My music teacher, Mr. Willey, helped inmates stage a variety show in the prison for five hundred guests, including Walpole’s prominent citizens. “There were dancing teams, acrobats, crooners, comedy acts, a saxophonist. A man who used to play organ in some of the most magnificent churches in the country, now a Walpole inmate, was called back for several encores.” I wonder if Mr. Willey liked working with prisoners, grown men, more than with schoolchildren, who didn’t appreciate his e
fforts. Mr. Willey seemed ancient when I had him in elementary school, silver hair rippling across his head. He’d stand at the front of the room in a suit and tie, conducting us through patriotic songs—Over hill, over dale, / as we hit the dusty trail / and those caissons go rolling along—What was a caisson? Nobody explained—then it’s hi! hi! hee! / in the field artillery / shout out your numbers loud and strong. We especially liked shouting HI! HI! HEE!, which pleased Mr. Willey, who mistook our volume for civic pride. We always sang Mr. Willey’s favorite, “My Country, ’Tis of Thee,” the mimeographed lyrics held in our hands, his eyeglasses steaming up from emotion as we shout-sang the rousing finale, Le-et free-dom ring.
When I was growing up, nobody called the prison by its long awkward title—Massachusetts Correctional Institution at Walpole. They’d say “Walpole Prison” or just “Walpole,” the prison synonymous with the town, as if we all lived in one huge barbed-wire pen. I felt a perverse pride that Walpole Prison was in our town, named after our town, a pride of ownership; it was ours, for better or for worse. The prison made us famous, notorious. Don’t mess with Walpole.
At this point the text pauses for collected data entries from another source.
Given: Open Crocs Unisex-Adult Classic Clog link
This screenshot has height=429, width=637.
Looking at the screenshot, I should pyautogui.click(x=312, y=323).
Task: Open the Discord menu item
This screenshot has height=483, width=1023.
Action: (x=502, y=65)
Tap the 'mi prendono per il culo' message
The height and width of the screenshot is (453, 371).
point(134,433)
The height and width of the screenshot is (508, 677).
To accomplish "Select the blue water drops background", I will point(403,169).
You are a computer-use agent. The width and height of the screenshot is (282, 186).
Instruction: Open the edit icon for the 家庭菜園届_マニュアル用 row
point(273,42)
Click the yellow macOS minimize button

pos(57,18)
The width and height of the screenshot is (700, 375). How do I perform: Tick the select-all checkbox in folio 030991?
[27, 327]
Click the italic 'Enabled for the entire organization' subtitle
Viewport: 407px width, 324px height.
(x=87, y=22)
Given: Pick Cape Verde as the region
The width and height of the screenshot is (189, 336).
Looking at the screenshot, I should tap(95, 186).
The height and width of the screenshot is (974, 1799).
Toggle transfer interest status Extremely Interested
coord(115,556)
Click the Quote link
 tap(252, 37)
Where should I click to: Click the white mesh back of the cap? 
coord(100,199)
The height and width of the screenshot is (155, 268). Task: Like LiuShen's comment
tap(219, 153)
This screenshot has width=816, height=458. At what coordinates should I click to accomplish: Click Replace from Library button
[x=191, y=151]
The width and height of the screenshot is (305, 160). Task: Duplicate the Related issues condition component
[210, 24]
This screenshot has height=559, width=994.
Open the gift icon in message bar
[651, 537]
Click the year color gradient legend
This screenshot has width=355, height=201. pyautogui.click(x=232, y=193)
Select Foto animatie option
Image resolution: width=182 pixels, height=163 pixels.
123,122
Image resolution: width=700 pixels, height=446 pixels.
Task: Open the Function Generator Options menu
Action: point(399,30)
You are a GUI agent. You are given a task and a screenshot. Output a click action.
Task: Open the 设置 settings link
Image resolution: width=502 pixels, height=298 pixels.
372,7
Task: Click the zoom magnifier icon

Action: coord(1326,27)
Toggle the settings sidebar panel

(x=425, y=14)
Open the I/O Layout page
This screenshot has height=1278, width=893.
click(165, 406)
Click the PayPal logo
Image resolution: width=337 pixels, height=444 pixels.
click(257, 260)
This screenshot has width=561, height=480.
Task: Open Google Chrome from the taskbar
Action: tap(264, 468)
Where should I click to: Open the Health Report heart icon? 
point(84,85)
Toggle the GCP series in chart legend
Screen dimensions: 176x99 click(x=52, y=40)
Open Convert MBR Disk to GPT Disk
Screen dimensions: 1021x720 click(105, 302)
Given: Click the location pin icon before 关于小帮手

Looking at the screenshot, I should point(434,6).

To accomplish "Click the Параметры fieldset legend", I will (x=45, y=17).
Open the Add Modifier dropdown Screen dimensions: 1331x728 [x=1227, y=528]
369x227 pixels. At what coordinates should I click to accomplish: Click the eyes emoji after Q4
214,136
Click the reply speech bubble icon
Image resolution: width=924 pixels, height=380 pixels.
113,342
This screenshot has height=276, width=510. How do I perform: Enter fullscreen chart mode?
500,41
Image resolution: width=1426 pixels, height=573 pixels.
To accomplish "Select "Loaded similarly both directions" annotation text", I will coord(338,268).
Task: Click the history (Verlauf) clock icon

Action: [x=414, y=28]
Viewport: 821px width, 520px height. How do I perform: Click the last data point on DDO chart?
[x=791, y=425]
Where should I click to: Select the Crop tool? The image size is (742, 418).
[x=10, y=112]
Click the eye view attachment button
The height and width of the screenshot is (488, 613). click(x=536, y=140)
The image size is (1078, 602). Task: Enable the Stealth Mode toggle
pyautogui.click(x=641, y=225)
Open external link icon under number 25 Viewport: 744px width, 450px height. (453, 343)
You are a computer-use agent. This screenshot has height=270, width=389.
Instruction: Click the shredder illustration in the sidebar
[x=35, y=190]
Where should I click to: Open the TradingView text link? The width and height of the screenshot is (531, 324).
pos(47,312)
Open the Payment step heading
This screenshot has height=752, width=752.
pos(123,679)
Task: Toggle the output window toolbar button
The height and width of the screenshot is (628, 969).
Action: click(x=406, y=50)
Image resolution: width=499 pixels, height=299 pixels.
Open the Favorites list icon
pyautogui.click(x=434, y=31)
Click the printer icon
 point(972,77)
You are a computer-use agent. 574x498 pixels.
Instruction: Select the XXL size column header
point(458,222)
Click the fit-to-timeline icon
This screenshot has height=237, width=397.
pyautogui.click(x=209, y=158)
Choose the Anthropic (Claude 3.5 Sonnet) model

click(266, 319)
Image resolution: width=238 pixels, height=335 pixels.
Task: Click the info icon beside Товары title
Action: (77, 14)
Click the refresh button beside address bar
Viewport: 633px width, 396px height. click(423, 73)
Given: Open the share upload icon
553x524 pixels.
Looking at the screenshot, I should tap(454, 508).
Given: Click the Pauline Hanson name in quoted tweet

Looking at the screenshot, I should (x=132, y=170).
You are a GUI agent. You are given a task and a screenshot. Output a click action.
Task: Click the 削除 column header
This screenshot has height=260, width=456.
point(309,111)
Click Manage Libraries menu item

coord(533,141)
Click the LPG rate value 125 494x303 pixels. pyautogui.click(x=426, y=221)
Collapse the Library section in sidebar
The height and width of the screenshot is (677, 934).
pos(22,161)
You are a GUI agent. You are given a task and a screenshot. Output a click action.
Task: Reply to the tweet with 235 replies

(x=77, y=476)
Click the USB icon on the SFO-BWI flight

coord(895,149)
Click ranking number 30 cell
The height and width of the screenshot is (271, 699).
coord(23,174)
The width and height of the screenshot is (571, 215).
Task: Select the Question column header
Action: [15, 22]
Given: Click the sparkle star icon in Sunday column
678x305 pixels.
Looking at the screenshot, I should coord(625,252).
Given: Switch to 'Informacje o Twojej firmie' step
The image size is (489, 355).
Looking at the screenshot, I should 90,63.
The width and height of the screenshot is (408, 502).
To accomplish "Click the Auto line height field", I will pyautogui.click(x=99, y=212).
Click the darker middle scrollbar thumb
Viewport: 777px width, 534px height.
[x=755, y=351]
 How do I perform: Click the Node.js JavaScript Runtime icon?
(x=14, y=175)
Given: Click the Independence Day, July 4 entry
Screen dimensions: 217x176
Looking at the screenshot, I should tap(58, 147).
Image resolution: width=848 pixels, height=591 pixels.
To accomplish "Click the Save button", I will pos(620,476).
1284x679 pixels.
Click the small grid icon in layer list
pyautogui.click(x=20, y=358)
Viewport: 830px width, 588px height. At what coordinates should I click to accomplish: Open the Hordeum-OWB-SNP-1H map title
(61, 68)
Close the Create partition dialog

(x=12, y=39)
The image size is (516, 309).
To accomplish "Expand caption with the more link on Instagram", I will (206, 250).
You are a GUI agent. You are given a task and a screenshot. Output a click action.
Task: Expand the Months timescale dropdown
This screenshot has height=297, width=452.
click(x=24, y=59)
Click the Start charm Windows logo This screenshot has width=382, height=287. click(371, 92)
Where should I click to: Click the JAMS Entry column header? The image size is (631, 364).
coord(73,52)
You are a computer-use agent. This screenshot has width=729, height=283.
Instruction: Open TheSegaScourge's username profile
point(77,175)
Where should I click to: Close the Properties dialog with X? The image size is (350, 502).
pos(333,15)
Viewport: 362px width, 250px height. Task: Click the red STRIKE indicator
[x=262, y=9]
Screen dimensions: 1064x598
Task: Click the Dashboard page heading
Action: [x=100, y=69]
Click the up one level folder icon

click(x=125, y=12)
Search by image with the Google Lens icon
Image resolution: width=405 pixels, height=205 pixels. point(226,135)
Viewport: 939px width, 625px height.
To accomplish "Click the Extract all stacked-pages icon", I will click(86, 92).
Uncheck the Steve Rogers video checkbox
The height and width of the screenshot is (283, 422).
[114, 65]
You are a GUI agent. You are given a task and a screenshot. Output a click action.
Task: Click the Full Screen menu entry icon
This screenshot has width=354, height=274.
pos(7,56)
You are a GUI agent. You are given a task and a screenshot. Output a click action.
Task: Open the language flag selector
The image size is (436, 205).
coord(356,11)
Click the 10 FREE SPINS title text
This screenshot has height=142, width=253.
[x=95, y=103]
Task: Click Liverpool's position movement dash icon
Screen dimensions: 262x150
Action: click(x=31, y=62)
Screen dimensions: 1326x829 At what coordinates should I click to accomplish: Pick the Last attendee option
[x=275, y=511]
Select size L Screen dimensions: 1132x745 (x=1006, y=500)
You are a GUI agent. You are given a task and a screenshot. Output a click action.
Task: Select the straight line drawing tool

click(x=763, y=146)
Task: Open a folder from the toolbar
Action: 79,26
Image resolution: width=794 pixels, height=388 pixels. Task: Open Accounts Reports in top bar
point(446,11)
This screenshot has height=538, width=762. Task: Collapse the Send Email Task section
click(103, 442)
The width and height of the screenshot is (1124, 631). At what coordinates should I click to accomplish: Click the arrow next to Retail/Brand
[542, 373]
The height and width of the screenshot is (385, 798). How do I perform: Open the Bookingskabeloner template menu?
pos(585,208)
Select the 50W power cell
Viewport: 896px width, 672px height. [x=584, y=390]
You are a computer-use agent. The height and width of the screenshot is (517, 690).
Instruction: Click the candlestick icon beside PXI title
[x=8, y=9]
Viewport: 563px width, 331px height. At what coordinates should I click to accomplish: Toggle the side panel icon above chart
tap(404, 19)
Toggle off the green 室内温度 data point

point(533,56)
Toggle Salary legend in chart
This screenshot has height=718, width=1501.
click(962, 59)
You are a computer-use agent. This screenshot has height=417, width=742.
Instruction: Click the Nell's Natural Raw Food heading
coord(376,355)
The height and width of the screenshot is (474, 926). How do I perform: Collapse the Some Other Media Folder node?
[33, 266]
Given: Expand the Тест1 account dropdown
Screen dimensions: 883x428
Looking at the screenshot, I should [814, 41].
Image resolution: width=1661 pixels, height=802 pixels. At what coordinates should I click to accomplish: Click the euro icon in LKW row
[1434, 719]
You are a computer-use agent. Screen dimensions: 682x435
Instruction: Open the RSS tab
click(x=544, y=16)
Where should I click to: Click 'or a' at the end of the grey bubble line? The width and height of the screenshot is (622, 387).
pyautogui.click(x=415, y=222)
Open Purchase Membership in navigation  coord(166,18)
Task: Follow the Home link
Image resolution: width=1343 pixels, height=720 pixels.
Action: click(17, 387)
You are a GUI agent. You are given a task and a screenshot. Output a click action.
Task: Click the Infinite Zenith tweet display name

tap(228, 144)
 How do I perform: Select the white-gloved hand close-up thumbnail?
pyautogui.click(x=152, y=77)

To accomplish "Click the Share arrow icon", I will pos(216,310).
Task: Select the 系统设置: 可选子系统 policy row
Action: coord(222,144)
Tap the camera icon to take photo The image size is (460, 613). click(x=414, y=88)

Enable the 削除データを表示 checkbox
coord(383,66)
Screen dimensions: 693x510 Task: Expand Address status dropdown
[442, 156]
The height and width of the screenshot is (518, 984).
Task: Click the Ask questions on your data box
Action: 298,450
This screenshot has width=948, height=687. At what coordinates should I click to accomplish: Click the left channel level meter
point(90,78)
We had a state champion football team, a winning field hockey team, and the maximum-security prison.
The prison was like a watermark on the town, seeping into our psyches in subtle ways. One Halloween my mother sewed prison attire for herself and my father for a costume party—not guards’ uniforms, but inmates’. She cut long-sleeved shirts and pajama-like pants from black-and-white-striped fabric, using as her reference the cartoon jailbird from Monopoly. She stenciled numbers on the backs of the shirts and spray-painted black two Styrofoam balls, larger than softballs, which she and my father chained to their ankles with a construction paper chain. With their matching striped pillbox hats, they were the hit of the party, my mother told me the next day.